— START OF Recorded data —

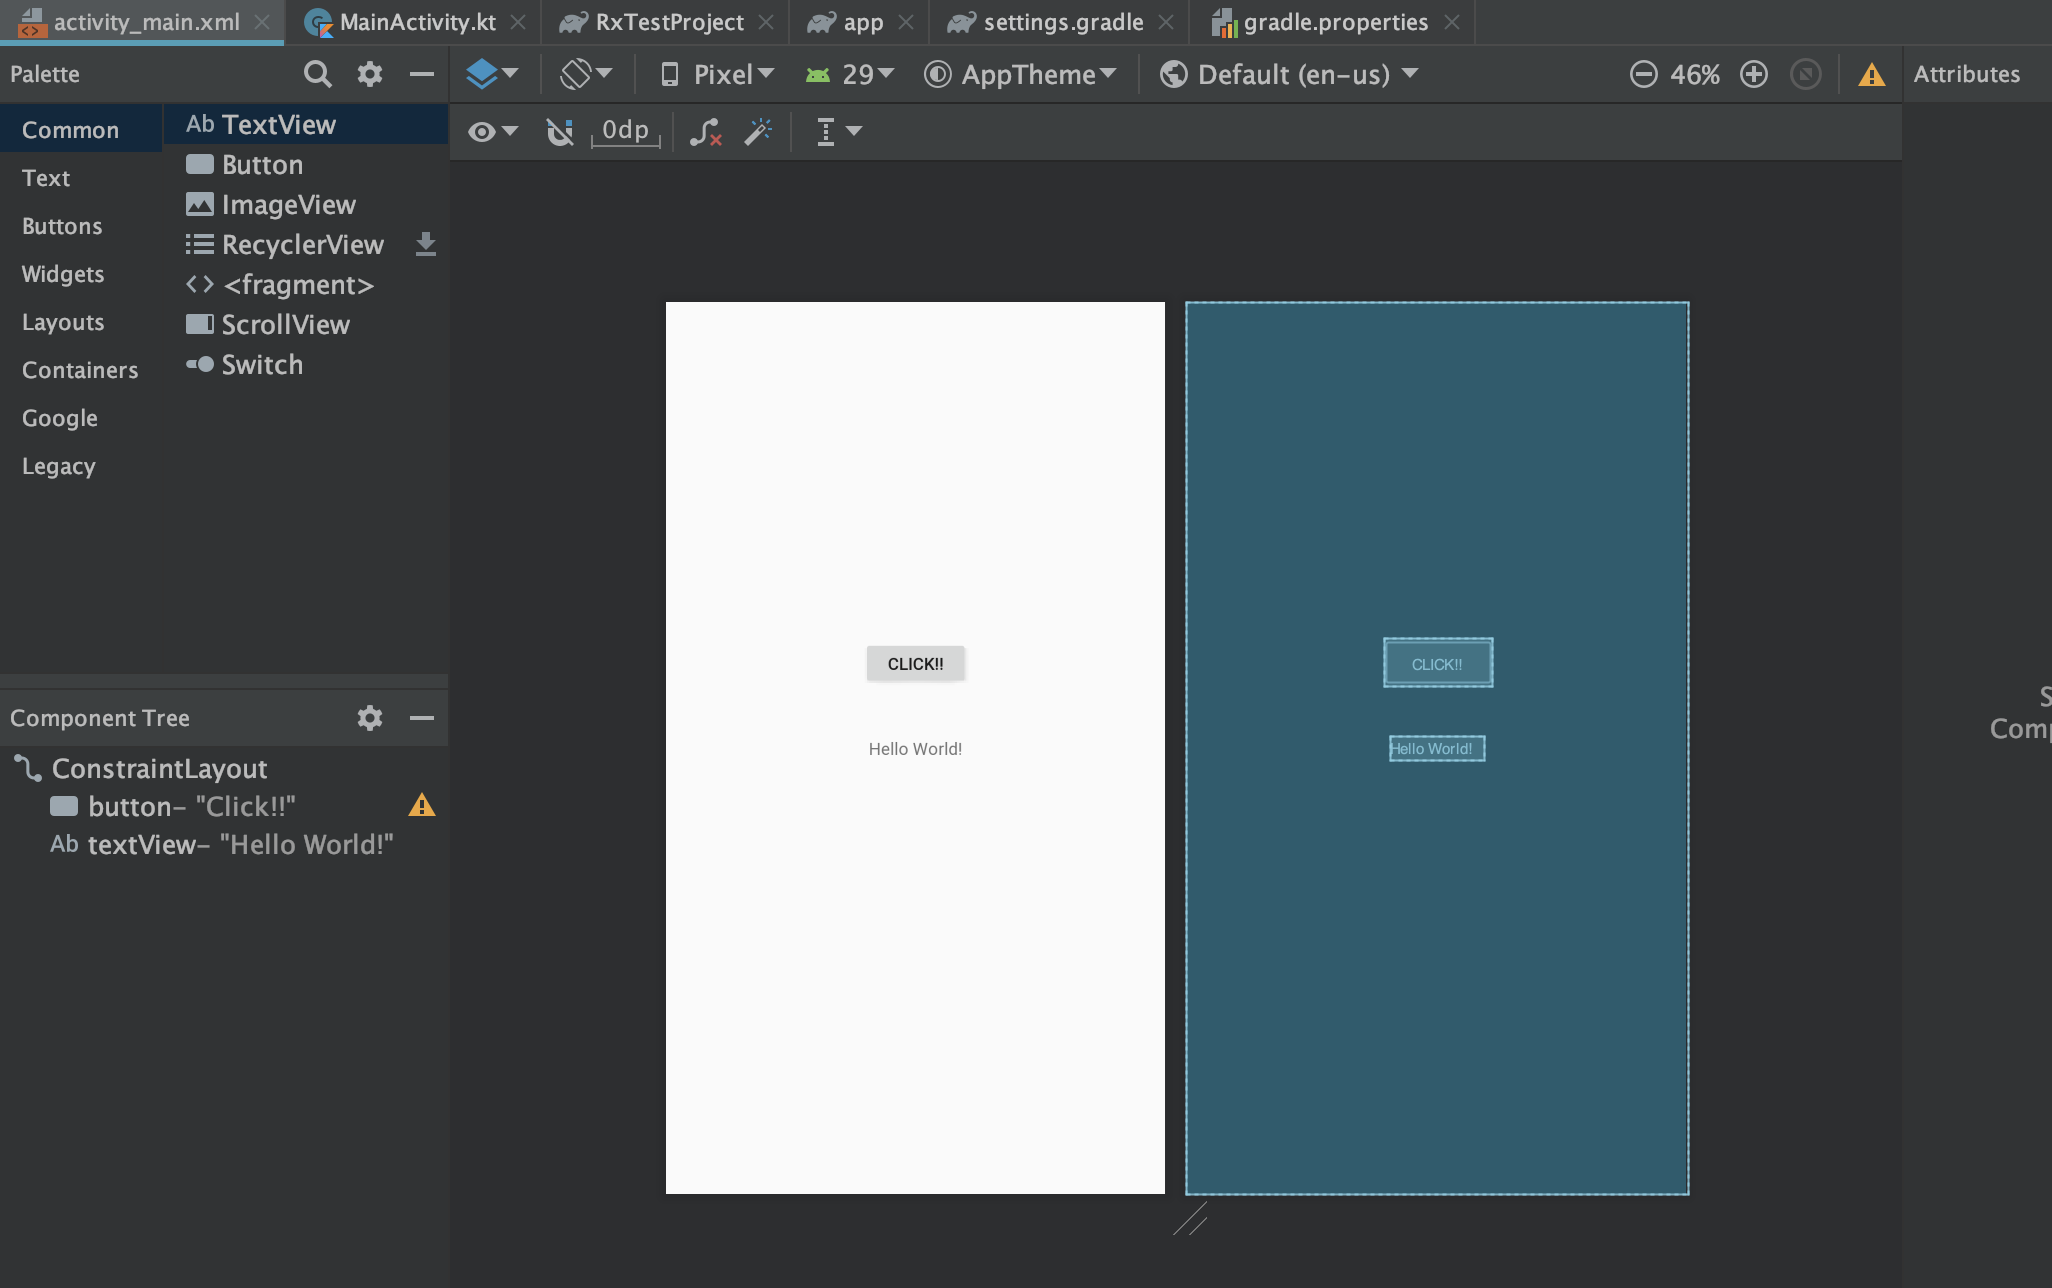2052x1288 pixels.
Task: Open the Pixel device dropdown
Action: tap(718, 74)
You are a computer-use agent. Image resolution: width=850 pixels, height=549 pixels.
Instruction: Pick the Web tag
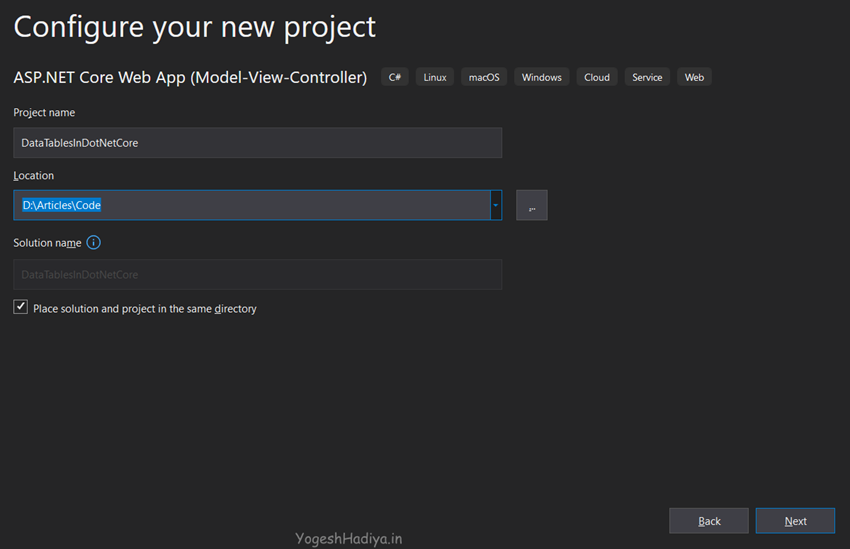coord(694,77)
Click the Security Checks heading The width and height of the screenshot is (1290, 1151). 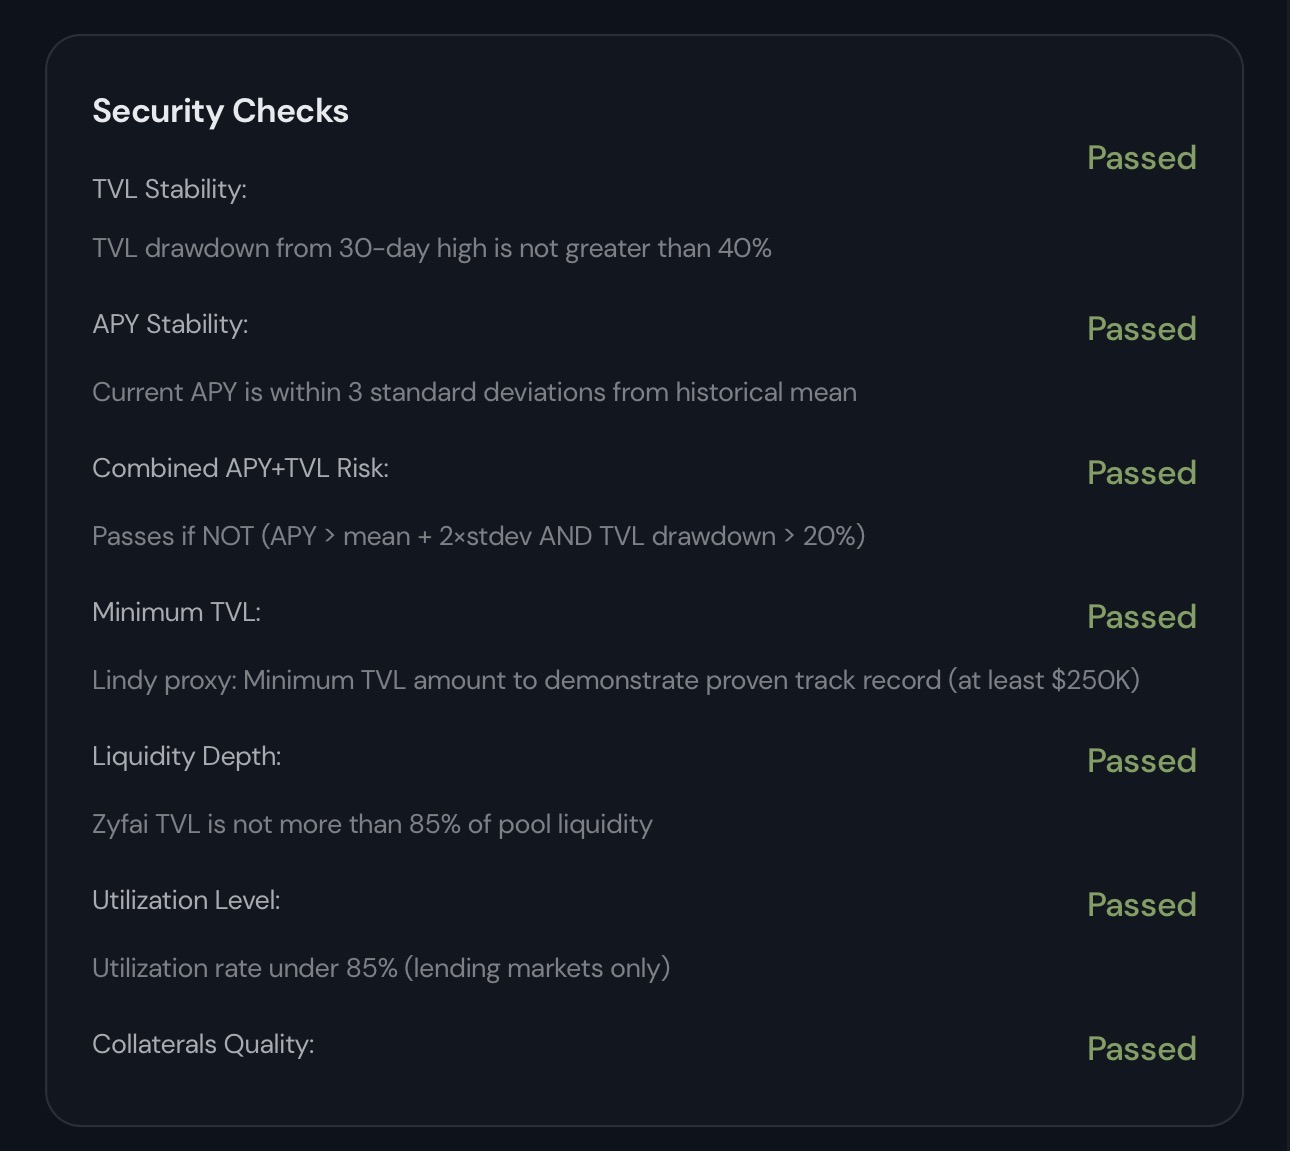coord(220,111)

— END OF Recorded data —

• [Work to do]
Lay out the records as a Markdown table with the columns "No." and "Line": one numbered row per line, from the first line of the records through the line containing "coord(694,77)". Omit blank lines and leave the pictures out.

• [Result for this task]
| No. | Line |
|---|---|
| 1 | 2052x1288 pixels. |
| 2 | Task: Open the Pixel device dropdown |
| 3 | Action: tap(718, 74) |
| 4 | You are a computer-use agent. Image resolution: width=850 pixels, height=549 pixels. |
| 5 | Instruction: Pick the Web tag |
| 6 | coord(694,77) |